ライフスタイル研究家、エンターテイナー、コメディアン、アーティスト、各分野の専門家など、クリエイターの姿はさまざまです。彼らはその独立性、人間性、そしてコミュニティーへの関与をもって結びついています。今日、企業、クリエイター、そして開発者はMetaのアプリ上で仮想・拡張現実機能を実験しており、それら機能のすべてがメタバースで大きな役割を果たすことになるでしょう。

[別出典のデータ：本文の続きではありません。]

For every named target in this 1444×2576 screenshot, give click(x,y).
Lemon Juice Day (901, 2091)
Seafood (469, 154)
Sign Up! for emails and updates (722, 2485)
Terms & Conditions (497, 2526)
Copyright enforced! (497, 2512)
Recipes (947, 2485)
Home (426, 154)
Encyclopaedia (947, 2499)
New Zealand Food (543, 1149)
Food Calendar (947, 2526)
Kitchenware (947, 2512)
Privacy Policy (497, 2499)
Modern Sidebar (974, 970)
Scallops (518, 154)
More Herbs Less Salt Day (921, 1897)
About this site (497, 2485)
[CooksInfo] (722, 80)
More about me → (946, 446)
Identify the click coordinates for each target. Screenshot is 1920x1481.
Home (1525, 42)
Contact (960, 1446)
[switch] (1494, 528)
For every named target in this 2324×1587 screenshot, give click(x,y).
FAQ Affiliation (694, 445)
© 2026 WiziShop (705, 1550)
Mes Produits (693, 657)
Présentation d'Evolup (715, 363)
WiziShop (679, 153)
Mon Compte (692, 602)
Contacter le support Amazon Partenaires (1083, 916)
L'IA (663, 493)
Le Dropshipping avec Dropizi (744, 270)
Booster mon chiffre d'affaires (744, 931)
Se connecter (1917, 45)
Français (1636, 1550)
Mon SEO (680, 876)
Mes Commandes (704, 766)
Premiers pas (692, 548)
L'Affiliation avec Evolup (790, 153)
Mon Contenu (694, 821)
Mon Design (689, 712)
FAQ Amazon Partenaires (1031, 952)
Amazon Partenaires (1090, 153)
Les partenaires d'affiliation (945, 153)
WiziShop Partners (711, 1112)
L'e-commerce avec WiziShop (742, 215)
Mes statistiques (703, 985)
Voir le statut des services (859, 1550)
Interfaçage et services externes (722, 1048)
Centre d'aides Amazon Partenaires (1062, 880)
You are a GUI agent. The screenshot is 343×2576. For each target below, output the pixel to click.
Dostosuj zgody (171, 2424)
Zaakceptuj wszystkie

テオ氏は次のように述べています。「ARやVRを試し、オーディエンスとつながる新しい方法を見つけることで、今ある機会に注力し続ける事が重要です。今そうしているのなら、すでにこの冒険に乗り出していることになります。メタバースへの準備は、デジタルトランスフォーメーションのストーリーの次のステップにすぎません。利用可能なクリエーティブツールに習熟し、それらを最大限に活用できるようにしておくことが次のトレンドへの備えとなります。その多くには、すでにMetaのプラットフォーム上でアクセスできます。」
メタバース上でのクリエイションに利用できるツールは、事実上どんな夢でも実現できます。複雑なゲームの世界から空想の月面世界まで、可能性は無限です。そのことを念頭に、企業は3つの問いを自らに問わなければならないでしょう。つまり、どんな価値を提供できるのか、人々にどんな風に感じてもらいたいのか、そして、メタバースでそれに対しどのように異なる形でアプローチすべきなのかという問いです。これらの問いへの答えが、可能性に満ちたバーチャル世界への扉の鍵を握っています。